Being in the city can be overwhelmingly tiring from time to time. Don’t get me wrong, I’m a true homos urbanus and have been enjoying Berlin more than ever -believe me, it feels as if I’ve been living here for two years-. Yet, getting away from the chaos and the noise of the city is very rewarding and at times even necessary. For the first time in history, most human beings live in large urban areas and many in megacities and suburban extensions with populations of 10 million or more. Being a ‘Homo Urbanus’ is the rule rather than the exception nowadays. This phenomenon, of millions and millions of people crammed and stacked in huge urban metropolises is somewhat new, especially if you consider that no more than 200 years ago, the average person could have met 200 or perhaps 300 people in a lifetime. Today, says the north American economist Rifkin: ‘a resident of New York can live and work among 200,000 people within ten minutes of his or her home or office in downtown Manhattan.’ Hey, and I thought I knew loads of people.
Let’s not get started on cities such as Tokyo or Mexico City, but considering these numbers, Berlin is somehow a lucky capital with, statistically speaking, ‘only’ 3,809 Berliners for every square kilometre.

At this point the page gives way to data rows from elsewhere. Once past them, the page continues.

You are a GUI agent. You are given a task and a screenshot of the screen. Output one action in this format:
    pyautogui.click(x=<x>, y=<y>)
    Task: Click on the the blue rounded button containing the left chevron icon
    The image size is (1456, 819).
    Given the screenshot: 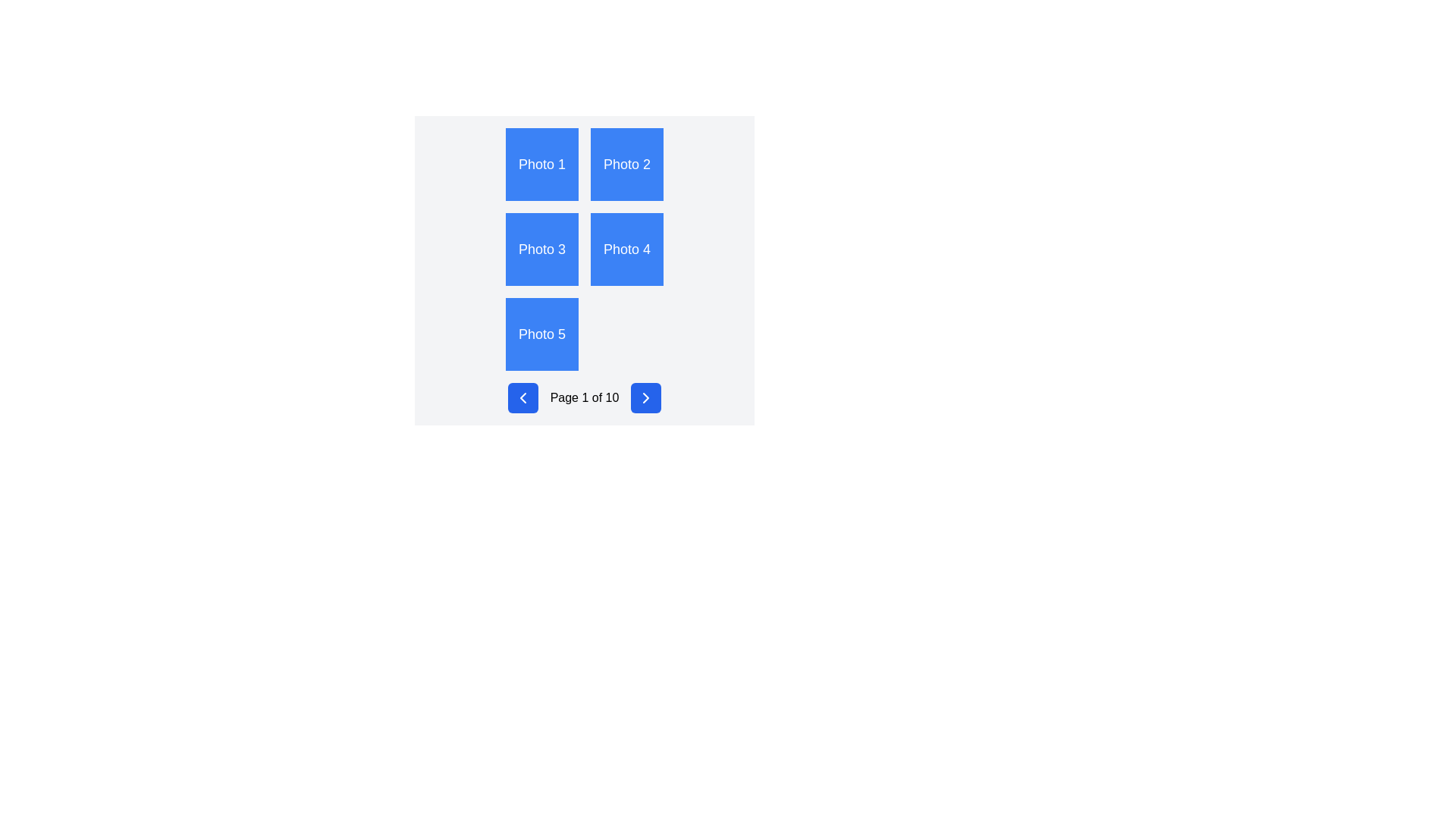 What is the action you would take?
    pyautogui.click(x=522, y=397)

Next to the 26,939 per km2 New Yokah’s living on top of each other in Manhattan, Berlin is one green spacious capital.
And yes, even though there is a sense of space here, I had the need to leave it, at least for a day or two and fortunately I was able to go visit my very close friend Luisa in Hanover, where she’s living now. Things got even better when she proposed going to her family’s hunting house for the weekend. And so we got some snacks and along with my other very close friend Laura, we drove to this ‘hunting house’ in the middle of the woods.
Our trip to Datscha
Getting away and going to a house in the woods, made me think of this Russian café in Berlin’s Friedrichshain called Datscha. The word comes from the Russian verb to give: ‘dat’, and was once associated with a gift from the Tsar, given in a form of property, Datscha then evolved into the term describing a holiday house. According to this café/bar, the constitution of the Soviet Union implemented a law that guaranteed a holiday right for all citizens who had their own ‘datscha’. By then, no one could wait to get out of the city on the weekends and every single Russian who lived in a city longed for a few days away at a place where they could enjoy evenings with friends, grilled food and sip vodka or two or three… and indeed, we were heading to our own German version of a Datscha, leaving all worries behind and clearing our minds for a while.

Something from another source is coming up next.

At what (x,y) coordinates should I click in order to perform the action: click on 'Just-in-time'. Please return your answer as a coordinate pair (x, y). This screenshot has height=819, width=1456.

The first thing that struck me as ‘life liberating’ was the lack of Internet access, how much I longed for such a deliverance from constant messaging, tweeting, liking and emailing. What started as an issue for not being able to get work done, ended up being pure and pure pleasure, pleasure from this sense of ‘letting go’.
Besides, after spending an entire morning having food outside, reading, chatting and enjoying the surroundings, I couldn’t get enough of the noise, or rather, the lack of it. Sleeping was a bit scary at some point, since there was absolutely no noise, it was a sense of nothingness that seemed threatening at first and extremely calm at last. After a few hours of not being able to hear anything, my ears started to get accustomed to the sound of silence and began to record the sound of the woods… that’s when I wished I could be like those old people that know which bird is which and are able to talk to them, in their language. Sometimes I wish I could speak like a bird…
Coming back home to the city was quite odd to be honest, after three days of total isolation from people and the world, a few hundred Homo Urbanus seemed more like the 200,000 you are likely to meet in the green apple. And however much I love being in the city and consider myself a perfect example of a city person, I truly missed times spent in pure nature and with friends like Laura and Luisa. I even remembered the times I spent as a child in my very own Colombian Datscha and wished I could stay in the woods a bit longer.
P.S: I truly recommend going to Datscha, at least to grasp the notion of a Russian getaway lifestyle while enjoying traditional Russian dishes and a whole lot of different vodkas. They are located at the Gabriel Max Straße 1, in Friedrichshain.